Reservoir Sampling

Description

Reservoir sampling is an interesting and elegant algorithm to deal with streaming data in online learning models, which is quite popular in products.

Suppose the data is generated in a sequential streaming manner, for example, a time series, and you can't fit all the data to the memory, nor do you know how much data will be generated in the future. You need to sample a subset with k samples to train a model, but you don't know which sample to select because many samples haven't been generated yet.

Reservoir sampling can deal with this problem that 1) all the samples are selected with equal probability and 2) if you stop the algorithm at any time, the samples are always selected with correct probability.

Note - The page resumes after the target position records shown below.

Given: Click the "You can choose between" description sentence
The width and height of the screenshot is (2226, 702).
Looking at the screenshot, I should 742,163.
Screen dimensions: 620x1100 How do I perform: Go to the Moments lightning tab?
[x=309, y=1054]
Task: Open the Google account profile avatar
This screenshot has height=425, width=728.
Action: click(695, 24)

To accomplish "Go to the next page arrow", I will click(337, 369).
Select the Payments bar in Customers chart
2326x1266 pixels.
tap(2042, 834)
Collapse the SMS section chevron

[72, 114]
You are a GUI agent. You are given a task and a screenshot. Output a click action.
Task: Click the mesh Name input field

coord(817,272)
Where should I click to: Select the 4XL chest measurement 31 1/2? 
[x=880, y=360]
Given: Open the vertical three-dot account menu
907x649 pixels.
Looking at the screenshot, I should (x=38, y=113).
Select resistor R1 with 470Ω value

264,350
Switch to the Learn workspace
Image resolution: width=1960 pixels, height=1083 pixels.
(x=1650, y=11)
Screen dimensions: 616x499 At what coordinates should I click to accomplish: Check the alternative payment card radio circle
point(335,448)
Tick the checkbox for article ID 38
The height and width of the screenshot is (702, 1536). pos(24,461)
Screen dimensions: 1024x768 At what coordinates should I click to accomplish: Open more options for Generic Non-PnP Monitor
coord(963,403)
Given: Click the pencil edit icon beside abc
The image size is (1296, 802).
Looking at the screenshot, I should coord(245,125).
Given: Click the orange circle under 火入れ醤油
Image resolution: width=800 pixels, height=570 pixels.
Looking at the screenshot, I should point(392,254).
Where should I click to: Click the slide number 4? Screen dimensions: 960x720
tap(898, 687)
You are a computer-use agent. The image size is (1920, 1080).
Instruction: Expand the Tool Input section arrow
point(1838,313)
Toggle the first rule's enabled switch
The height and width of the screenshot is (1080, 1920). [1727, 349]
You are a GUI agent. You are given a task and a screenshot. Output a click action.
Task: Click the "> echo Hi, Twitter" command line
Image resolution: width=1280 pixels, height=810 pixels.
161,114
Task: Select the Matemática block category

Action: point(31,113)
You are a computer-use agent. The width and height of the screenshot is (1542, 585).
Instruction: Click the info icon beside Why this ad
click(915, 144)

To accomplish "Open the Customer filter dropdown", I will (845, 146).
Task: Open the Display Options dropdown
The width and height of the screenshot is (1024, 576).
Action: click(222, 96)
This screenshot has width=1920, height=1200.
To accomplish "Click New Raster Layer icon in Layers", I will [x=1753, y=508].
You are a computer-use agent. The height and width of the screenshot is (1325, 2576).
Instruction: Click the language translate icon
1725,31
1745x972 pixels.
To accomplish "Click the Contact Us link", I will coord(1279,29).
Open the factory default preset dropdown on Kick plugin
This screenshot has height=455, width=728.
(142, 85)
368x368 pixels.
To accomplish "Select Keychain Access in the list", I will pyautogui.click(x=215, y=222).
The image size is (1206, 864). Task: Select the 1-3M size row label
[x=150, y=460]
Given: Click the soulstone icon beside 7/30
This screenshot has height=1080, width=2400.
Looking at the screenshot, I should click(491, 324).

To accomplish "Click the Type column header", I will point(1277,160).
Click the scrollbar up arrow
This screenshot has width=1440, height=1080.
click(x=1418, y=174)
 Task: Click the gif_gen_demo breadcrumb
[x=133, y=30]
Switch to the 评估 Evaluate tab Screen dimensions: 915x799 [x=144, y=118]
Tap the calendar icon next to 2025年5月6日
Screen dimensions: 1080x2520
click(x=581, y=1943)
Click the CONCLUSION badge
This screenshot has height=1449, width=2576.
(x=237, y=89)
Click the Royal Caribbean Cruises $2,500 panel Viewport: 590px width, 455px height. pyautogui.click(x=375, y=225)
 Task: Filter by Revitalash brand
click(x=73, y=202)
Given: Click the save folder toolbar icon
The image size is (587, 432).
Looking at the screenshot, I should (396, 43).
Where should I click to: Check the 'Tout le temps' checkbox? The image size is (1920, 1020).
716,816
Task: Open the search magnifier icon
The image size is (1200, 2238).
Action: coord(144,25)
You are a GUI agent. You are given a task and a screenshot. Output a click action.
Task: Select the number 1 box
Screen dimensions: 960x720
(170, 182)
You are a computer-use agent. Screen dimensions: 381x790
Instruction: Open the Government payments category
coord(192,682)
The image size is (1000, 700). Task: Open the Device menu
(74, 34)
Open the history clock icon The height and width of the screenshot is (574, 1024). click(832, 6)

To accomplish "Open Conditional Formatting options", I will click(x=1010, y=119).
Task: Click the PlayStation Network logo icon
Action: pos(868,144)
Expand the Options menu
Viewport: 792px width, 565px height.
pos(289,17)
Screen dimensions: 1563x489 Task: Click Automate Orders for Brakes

The algorithm contains 3 steps:

1. Put the first k samples in a reservoir, which could be an array or a list
2. When the nth sample is generated, randomly select a number m within the range of 1 to n. If the selected number m is within the range of 1 to k, replace the mth sample in the reservoir with the nth generated sample, otherwise do nothing.
3. Repeat 2 until the stop of the algorithm.

We can easily prove that for each newly generated sample, the probability of being selected to the reservoir is k/n. We can also prove that for each sample that is already in the reservoir, the probability of not being replaced is also k/n. Thus when the algorithm stops, all the samples in the reservoir are selected with correct probability.